Okuma zevki gelişmiş olan çocuğun kendi zevki de gelişir. Hangi kitapları neden seçtiğine, hayata dönük hangi soruları olduğuna ve neyi seçmek istediğine karar vermesi için, onu bağımsız kılmak gerekir. Çocuklar genelde kafasındaki sorulara ve korkulara cevap arayan kitaplar seçer. Aileler bazen çok müdahale ediyorlar ama aslında çocuğun ne istediğini bilerek seçmesine izin vermeli. Kitap çocuğa hayatı anlatabilmeyi becermelidir. Felsefesi olmayan kitap kötü bir kitaptır. Arkadaşlarına iyi davran diye tek bir mesajı değil, dostluğu, paylaşmayı, empatiyi farklı şekillerde çocuğa anlatabiliyorsa, kitap hayatın gerçeğine tam oturuyorsa, o kitap çocuk için uygundur. İlk gençliğe kadar olan kitaplar, hayatın gerçeğini anlatırken, çocuğa umutsuzluk bırakacak şekilde bitmemeli.
- Okullarda okuma ödevleri veriliyor. Siz ne düşünüyorsunuz?
Şu an okullarda uygulanan her şey bana çok korkunç geliyor. Her hafta kitap okumak, özet çıkarmak falan neden yapılsın ki? Bir kitap okunurken her sözcüğün anlamı, kurgu, anlatım, sosyal ilişkiler, dönemsel özellikler, kahraman değerlendirilir. Bir haftada en çok kitap okuyana madalya veriliyor bizde. Neden? Kitap sindirerek okunur. Neden böyle söylenmiş, bu cümle ne anlama geliyor? Bunları tartışmalı ve düşünmeli çocuklar. Hızlı kitap okumak sağlıklı değil. Her çocuk farklıdır, kitap zevkleri de farklıdır. Çocuğu tanıyıp, ilgisini çekecek kitap bulmak önemli. Çizgi romanlar metin ve görsellik arasında en iyi bağlantı kuran kitaplardır. Bolca çizgi roman okusunlar.
- Hızlı ve görsel bir çağdayız. Bu çağda kitabın değerini nasıl koruruz?
Anne babanın kendisinin beceremediği bir şeyi çocuktan talep etmesi haksızlık. Herkesin elinde telefon varsa çocuk da bunu tercih edecektir. Evin içinde belli okuma seansları olabilir. Kısa öykülerle başlayabilirler. Çabuk okunur ve ailece üstüne tartışılabilir. Okullarda da okuma saati oluyor ama bence çocuk istediği zaman kitap okuyabilmeli.

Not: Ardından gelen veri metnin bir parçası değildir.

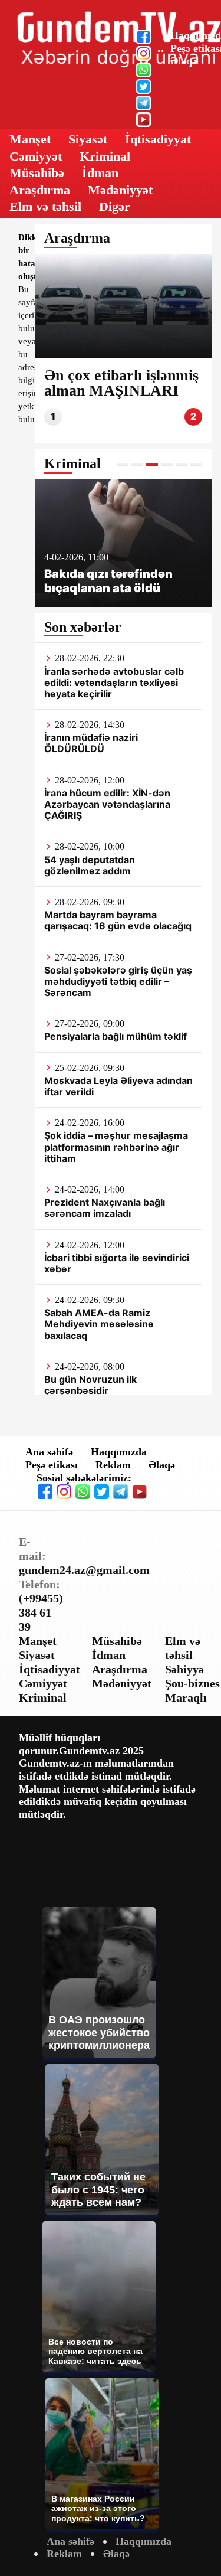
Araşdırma (39, 189)
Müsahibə (36, 172)
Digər (114, 206)
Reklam (113, 1465)
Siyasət (87, 139)
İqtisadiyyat (158, 139)
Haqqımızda (119, 1452)
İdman (100, 172)
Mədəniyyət (120, 189)
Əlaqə (183, 61)
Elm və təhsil (45, 206)
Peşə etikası (51, 1465)
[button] (122, 464)
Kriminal (105, 156)
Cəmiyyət (35, 156)
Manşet (30, 139)
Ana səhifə (49, 1452)
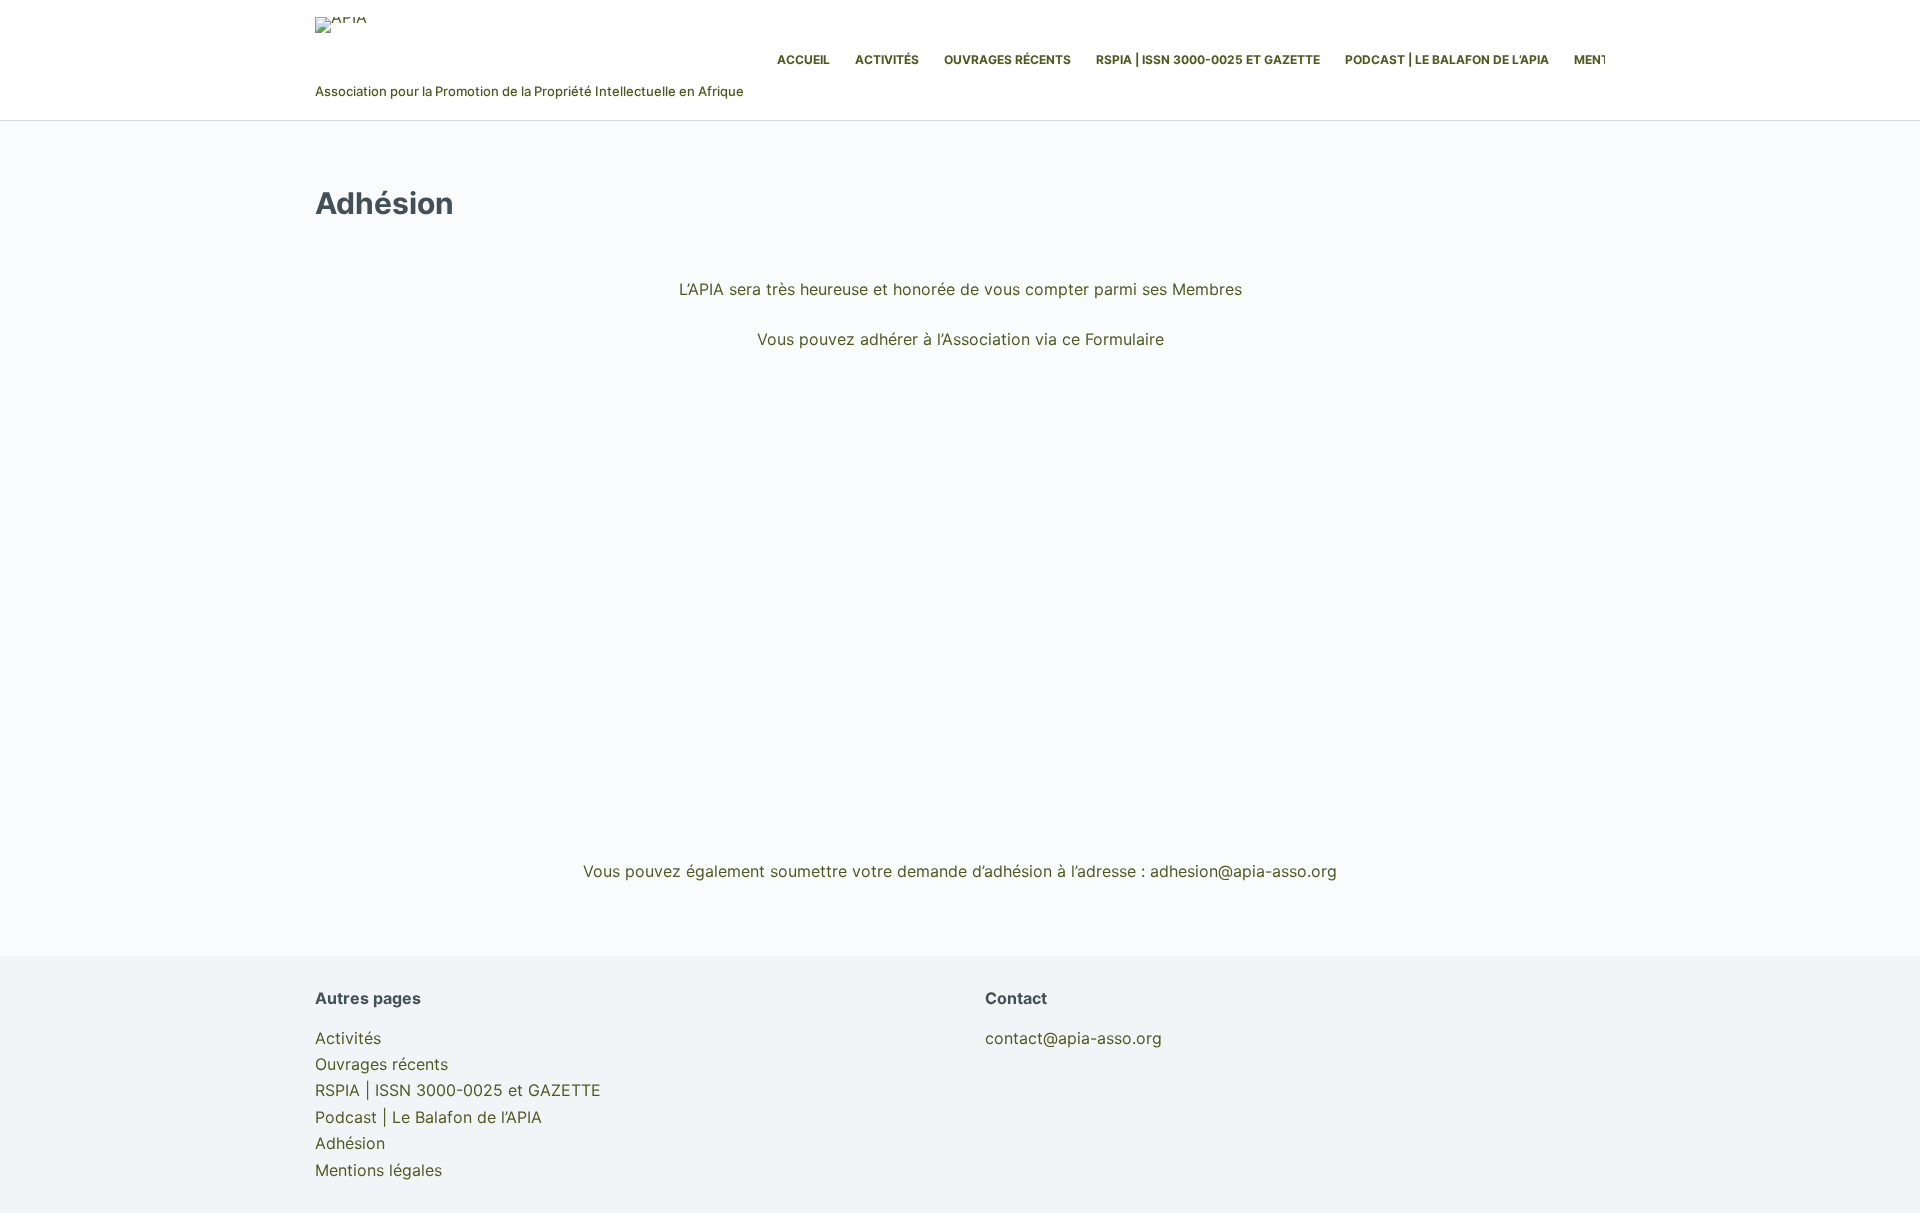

- Hiç onaylamadığınız kitaplar var mı?
Bazı kitaplar ideal kız çocuk, ideal erkek çocuk tipleri çiziyor. Ayşegül serisi gibi. Arkadaşlarıyla iyi geçinen, büyüklerine saygılı, üstü başı temiz, mükemmel bir çocuk olamaz. Sonra böyle olmalıyım endişesi yaşıyor çocuklar. Ayşegül pazarda, küçük anne, mutfakta gibi. Kadına annelik ve eşlik rolü veriyor hep. Dayatılmış rol modellere karşıyım. Niye erkeğe baba olacak, eş olacak denmiyor. Eşitliğin sağlanması gerek. Şu anda da çocuklara hep başarmak dayatılıyor. Sadece başarmaya odaklı bir hayat o kadar tatsız ki.